All Products
Search
Document Center

Artificial Intelligence Recommendation:Callback API

Last Updated:Nov 03, 2025

Callback API

PAI-Rec includes a built-in callback API that logs real-time features, such as request parameters and real-time user and item features, at the time of a recommendation request. You can use these logs for data analytics, offline model training, or online learning.

Background

Real-time features are a critical part of recommendation systems.

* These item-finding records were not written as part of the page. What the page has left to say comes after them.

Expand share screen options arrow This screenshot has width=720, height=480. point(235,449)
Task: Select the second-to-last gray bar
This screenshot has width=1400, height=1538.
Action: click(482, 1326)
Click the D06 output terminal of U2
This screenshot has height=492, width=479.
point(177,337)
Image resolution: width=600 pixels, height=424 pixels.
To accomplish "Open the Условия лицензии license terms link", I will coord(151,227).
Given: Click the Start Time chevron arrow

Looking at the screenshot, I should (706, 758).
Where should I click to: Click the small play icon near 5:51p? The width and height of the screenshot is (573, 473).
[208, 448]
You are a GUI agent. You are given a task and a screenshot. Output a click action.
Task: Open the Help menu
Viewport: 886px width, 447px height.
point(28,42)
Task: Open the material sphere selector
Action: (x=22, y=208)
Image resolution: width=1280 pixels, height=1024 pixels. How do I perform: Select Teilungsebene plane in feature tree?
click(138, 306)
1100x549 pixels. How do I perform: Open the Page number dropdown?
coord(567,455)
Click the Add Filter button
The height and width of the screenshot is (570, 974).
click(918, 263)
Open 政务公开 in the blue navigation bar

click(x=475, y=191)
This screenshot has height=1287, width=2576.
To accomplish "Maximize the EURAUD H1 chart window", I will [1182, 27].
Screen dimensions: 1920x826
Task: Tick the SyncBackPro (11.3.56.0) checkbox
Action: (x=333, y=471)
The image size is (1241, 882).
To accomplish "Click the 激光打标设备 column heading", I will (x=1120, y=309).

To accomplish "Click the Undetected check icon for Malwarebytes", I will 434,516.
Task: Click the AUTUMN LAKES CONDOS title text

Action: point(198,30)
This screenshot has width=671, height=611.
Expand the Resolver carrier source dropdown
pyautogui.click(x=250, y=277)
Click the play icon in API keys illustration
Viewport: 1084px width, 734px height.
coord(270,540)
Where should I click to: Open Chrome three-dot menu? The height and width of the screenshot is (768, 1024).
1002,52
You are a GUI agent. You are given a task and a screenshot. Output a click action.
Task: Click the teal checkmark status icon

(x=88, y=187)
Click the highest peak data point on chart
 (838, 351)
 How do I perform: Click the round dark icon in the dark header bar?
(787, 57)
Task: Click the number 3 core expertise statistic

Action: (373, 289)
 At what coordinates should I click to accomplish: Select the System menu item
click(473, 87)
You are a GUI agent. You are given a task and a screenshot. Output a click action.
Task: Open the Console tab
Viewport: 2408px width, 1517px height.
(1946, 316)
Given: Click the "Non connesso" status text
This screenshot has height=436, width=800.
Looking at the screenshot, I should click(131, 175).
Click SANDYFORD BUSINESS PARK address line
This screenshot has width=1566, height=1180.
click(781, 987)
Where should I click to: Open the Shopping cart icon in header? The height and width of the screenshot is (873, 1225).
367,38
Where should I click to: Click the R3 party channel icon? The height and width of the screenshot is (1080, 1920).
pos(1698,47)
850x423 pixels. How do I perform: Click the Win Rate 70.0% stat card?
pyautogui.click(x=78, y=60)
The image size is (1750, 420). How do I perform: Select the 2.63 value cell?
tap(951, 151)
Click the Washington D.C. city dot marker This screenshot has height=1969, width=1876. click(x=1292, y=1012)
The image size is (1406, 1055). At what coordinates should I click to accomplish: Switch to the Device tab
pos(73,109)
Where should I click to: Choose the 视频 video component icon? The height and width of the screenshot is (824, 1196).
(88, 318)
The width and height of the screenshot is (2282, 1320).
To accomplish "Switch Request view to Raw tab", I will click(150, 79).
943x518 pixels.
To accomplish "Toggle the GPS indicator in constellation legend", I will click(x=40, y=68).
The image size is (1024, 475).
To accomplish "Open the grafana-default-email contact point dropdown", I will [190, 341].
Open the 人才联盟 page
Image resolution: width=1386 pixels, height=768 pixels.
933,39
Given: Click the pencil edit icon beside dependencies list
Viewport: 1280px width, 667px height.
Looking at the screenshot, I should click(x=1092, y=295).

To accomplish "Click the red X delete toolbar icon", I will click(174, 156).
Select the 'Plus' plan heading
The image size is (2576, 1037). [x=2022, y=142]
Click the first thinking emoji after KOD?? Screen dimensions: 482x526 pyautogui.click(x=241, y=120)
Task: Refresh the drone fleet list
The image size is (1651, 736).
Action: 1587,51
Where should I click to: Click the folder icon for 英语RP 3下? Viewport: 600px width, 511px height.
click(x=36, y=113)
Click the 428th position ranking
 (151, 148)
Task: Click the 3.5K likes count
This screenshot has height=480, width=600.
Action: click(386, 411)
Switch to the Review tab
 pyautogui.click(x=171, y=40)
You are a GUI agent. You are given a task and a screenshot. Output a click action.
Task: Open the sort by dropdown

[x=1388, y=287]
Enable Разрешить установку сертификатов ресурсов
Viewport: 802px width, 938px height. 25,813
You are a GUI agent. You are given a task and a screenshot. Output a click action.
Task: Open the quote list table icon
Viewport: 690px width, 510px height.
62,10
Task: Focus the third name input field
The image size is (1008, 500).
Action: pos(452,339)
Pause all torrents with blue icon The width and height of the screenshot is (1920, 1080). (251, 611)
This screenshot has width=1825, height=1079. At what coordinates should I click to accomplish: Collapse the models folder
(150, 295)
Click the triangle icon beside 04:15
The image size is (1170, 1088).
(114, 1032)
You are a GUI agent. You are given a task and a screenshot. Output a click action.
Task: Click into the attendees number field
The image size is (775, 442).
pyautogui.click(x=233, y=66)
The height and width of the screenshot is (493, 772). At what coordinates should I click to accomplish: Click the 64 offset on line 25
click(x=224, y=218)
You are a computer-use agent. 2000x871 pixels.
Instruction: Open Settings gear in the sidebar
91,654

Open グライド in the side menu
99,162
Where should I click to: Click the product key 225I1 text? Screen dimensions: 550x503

These include real-time statistical features and real-time sequence features, especially user sequence features. Adding real-time features usually improves the performance of a recommendation system. However, real-time features require high accuracy. Using offline methods to infer real-time features, such as associating data by time windows, can lead to problems. It is difficult to estimate the latency between system links. This can cause inaccurate features and feature leakage. Adding these inaccurate features to retrieval and sorting models is often counterproductive.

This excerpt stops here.